Some of you might find the concept of hostility between different modes of government (such as those of, say, the US and Russia) as outdated as Ottoman and Hapsburg rivalries. But back in the day, the Cold War was a source of inspiration to many SF authors. A number of authors speculated as to what would happen if the US government were subverted or overturned by conquest. Too bizarre to contemplate? Not so, as these five Cold War classics show.

 

The Mouse That Roared by Leonard Wibberley (1955)

The Grand Duchy of Fenwick is an unlikely world power, being as it is a low-population, land-locked pocket kingdom whose meagre economy is dependent on the export of a single luxury product, Pinot Grand Fenwick. The Grand Duchy’s bold scheme depends on their weakness.

Faced with economic calamity thanks to a knock-off wine brand, the Grand Duchy dispatches a small, poorly armed expedition to provoke the US into a short, one-sided war the Duchy expects to lose, following which ample foreign aid will no doubt flow into Grand Fenwick’s coffers. It is a perfect plan. Too bad for its architects that Tully Bascomb and his longbowmen inadvertently deliver into Grand Fenwick’s hands the all-powerful Q-bomb prototype and with it, global domination for which the tiny nation is entirely unprepared.

Some of you may be astounded to discover that the Peter Sellers movie was based on a book. Others may need a refresher on the Marshall Plan, a successful American program that shapes Grand Fenwick’s optimistic post-war expectations.

 

Not This August by C. M. Kornbluth (1955)

Despite their best efforts, American and Canada were no match for a Soviet Union and China yoked together by a shared devotion to Communism. The United States (and presumably Canada) vanishes. Americans previously unaccustomed to defeat find themselves living in the North American People’s Democratic Republic. Or rather, those Americans who are not immediately liquidated as potential threats to the State.

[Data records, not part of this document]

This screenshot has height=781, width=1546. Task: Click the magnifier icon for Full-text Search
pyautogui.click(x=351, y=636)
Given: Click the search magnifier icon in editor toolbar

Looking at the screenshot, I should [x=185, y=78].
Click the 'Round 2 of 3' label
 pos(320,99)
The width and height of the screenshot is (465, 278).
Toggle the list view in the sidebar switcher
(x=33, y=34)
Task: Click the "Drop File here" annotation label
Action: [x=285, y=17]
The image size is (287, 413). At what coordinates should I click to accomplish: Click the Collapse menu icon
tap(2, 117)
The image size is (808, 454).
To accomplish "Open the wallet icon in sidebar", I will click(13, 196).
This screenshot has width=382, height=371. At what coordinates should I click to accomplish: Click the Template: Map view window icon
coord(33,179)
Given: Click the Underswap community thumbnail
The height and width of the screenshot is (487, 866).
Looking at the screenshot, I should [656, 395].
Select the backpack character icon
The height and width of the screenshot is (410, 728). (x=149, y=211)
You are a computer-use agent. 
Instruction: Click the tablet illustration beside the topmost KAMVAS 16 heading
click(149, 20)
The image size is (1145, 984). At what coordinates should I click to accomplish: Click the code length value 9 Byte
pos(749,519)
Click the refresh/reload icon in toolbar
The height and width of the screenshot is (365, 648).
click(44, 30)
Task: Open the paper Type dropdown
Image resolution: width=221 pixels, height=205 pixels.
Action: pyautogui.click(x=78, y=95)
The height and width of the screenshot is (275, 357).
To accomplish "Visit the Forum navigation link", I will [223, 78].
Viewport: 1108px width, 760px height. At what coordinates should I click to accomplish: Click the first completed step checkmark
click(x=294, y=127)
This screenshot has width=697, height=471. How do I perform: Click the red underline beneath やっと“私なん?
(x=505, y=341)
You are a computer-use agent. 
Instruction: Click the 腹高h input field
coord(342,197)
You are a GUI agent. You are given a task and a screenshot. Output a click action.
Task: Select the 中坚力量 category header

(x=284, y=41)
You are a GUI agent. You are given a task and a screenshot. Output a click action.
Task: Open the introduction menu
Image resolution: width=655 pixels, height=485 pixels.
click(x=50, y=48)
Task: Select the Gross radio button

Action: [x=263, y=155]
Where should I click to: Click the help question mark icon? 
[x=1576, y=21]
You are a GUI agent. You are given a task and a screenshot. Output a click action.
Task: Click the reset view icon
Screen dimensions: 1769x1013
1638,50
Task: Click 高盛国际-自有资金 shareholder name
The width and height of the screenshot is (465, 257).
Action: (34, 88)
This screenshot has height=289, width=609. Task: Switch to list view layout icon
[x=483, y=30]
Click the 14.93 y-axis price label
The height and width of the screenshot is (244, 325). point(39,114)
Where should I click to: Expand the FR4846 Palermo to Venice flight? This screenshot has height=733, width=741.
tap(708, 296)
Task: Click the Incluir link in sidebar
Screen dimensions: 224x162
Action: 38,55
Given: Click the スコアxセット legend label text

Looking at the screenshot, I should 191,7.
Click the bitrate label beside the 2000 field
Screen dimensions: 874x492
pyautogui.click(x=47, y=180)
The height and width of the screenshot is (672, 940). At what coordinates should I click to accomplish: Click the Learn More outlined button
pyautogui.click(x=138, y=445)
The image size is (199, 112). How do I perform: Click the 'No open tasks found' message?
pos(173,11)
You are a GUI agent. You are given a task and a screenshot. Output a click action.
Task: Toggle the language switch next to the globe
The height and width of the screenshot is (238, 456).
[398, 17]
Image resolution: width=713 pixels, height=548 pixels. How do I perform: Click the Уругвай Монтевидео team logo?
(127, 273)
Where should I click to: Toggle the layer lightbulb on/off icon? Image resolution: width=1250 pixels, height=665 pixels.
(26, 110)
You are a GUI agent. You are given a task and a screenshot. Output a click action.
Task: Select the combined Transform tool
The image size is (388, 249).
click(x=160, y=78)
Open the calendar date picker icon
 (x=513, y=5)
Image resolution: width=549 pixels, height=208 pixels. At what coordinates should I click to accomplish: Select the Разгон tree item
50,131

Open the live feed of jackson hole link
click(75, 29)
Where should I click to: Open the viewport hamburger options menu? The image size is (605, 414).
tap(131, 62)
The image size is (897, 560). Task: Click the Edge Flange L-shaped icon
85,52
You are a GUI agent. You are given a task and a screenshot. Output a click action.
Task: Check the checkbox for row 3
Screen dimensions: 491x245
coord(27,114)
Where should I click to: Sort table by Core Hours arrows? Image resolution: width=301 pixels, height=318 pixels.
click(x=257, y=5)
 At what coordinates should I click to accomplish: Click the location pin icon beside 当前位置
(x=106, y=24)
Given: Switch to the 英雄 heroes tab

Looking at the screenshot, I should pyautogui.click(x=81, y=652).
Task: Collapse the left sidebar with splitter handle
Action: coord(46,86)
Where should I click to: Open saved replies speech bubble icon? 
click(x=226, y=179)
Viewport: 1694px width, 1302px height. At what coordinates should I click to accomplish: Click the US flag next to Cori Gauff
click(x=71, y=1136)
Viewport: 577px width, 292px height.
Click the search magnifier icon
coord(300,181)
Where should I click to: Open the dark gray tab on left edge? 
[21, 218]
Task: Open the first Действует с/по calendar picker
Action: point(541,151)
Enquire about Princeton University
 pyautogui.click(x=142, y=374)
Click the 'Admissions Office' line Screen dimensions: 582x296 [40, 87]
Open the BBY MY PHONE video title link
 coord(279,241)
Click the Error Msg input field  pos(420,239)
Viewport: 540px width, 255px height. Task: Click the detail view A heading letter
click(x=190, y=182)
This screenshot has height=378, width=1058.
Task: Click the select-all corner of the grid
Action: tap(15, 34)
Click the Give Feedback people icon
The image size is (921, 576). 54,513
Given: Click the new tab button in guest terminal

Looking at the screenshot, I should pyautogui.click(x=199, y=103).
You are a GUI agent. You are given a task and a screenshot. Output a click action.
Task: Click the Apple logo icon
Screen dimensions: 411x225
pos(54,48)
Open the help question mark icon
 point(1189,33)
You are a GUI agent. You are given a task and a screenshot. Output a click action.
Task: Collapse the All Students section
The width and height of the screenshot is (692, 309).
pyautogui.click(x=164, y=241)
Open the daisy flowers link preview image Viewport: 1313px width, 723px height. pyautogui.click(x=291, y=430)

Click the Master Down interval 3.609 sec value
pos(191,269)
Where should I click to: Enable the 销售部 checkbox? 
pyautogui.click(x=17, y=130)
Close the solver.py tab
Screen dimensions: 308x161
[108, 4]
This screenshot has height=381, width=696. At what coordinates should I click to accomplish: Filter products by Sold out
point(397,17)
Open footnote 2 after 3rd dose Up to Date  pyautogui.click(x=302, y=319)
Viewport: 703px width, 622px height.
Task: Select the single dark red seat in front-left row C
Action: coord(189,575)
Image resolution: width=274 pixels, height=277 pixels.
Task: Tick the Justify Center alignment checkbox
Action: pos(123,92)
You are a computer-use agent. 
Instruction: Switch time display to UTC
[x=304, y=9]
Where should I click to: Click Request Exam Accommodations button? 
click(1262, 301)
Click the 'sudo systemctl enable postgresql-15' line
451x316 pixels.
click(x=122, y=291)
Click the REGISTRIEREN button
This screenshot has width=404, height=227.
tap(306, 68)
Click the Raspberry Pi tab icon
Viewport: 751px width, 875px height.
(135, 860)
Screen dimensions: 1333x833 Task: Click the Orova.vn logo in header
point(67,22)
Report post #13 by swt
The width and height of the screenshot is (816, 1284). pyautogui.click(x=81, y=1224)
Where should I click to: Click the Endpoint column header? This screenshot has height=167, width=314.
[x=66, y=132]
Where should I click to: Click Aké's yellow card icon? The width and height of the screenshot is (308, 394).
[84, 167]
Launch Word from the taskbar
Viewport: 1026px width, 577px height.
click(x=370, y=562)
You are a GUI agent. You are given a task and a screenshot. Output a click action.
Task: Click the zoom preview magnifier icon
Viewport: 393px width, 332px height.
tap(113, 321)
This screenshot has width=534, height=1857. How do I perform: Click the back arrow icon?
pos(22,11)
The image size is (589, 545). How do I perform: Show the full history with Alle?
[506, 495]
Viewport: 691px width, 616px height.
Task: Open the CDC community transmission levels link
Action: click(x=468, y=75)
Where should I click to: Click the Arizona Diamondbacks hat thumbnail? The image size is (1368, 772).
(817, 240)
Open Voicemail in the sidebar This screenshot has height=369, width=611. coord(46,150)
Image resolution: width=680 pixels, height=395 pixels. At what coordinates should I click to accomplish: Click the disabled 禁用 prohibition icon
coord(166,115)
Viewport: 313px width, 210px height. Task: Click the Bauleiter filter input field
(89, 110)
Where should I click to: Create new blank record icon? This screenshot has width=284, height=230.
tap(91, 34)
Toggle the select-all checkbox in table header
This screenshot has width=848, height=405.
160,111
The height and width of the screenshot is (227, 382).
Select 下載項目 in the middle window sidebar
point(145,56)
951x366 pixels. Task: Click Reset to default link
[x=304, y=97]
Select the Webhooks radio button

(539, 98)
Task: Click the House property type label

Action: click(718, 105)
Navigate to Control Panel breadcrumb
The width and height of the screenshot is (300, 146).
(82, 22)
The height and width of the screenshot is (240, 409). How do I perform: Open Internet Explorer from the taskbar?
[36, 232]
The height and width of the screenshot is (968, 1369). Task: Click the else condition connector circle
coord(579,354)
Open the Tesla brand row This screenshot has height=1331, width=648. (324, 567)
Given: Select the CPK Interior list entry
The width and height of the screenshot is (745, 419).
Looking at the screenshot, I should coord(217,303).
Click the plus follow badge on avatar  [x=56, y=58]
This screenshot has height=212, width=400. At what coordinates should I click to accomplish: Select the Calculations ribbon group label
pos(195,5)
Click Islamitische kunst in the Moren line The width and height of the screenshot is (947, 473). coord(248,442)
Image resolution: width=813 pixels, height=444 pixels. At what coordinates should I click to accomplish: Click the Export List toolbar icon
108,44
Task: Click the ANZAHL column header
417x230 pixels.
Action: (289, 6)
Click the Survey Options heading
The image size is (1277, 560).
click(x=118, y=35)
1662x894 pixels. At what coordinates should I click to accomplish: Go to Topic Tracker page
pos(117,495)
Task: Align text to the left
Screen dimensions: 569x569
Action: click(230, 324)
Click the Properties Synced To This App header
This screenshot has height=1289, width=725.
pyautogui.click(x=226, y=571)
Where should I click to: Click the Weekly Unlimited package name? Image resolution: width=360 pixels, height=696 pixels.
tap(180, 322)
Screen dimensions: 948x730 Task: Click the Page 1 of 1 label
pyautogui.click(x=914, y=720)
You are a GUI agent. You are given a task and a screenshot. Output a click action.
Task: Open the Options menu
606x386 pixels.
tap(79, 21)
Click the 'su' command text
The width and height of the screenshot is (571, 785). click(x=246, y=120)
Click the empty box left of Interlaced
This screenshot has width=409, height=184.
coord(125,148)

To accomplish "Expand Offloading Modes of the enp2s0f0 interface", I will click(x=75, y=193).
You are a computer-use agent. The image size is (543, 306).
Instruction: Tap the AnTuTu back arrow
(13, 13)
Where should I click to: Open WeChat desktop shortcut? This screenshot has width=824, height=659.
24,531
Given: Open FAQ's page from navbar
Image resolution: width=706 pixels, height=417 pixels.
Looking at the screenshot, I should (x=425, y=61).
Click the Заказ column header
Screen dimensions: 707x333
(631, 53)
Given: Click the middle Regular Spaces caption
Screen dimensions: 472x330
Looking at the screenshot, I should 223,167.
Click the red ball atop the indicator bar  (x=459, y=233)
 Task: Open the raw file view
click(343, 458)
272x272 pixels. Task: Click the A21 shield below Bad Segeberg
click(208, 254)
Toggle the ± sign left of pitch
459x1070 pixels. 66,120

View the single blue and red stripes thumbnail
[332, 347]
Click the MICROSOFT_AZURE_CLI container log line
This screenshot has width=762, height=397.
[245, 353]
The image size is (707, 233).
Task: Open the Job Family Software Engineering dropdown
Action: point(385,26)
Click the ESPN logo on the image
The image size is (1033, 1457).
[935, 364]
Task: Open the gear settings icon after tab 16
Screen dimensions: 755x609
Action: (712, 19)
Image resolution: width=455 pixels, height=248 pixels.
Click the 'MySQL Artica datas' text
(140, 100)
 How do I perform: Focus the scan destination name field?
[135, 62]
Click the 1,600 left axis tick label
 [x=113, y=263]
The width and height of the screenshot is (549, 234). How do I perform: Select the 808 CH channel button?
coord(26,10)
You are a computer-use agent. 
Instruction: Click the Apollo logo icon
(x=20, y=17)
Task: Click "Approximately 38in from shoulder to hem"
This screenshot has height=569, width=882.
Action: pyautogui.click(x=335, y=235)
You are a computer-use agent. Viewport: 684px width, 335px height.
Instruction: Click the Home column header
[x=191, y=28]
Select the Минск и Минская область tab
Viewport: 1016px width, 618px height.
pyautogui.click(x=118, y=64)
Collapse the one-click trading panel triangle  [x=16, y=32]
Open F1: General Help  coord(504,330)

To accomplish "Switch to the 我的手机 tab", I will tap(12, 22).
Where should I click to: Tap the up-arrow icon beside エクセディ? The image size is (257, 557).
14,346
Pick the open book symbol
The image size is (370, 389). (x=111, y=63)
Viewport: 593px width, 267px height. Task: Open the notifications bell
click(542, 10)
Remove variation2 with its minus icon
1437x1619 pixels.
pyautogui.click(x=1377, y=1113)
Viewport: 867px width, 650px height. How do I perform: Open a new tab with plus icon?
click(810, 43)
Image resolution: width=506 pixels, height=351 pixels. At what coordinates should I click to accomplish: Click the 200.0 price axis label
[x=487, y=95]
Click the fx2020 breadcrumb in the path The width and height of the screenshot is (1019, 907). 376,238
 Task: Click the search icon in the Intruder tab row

Since the US was unable to defeat the Communist alliance when America was at full strength, freeing itself as an occupied nation appears impossible. Billy Justin accepts this and plans to keep his head down. Yet one final American ultimate weapon still remains, on which American freedom fighters pin their hopes. Billy is drawn into the resistance, an act of patriotism that may sign his death warrant.

WOLVERINES! Sorry, that’s a different work. It is best not to ask about the logistics of invading the US from Eurasia.

As one might expect from the sunny optimist Kornbluth, any American victory isn’t going to bring about an age of global peace. It will merely shape the next inevitable cycle of total war. So will defeat.

 

Arslan by M. J. Engh (1976)

Having conquered the world in a military campaign as effective as it is implausible, Turkistan warlord Arslan selects for his capital the unremarkable US community of Kraftsville (also implausible, but plot rules). Unrepentant war criminal Arslan has the upper hand as soon as he arrives and meets no meaningful resistance as he reorders Kraftsville and the world beyond to fit his lofty vision.

Arslan would argue that his goal justifies his means, that no sacrifice is too large provided he succeed in the end. It’s a claim many narcissistic sociopaths have made before. Arslan can at least claim a goal of greater than Biblical proportions: where an angry God spared only an ark’s worth of humans, Arslan may not spare any.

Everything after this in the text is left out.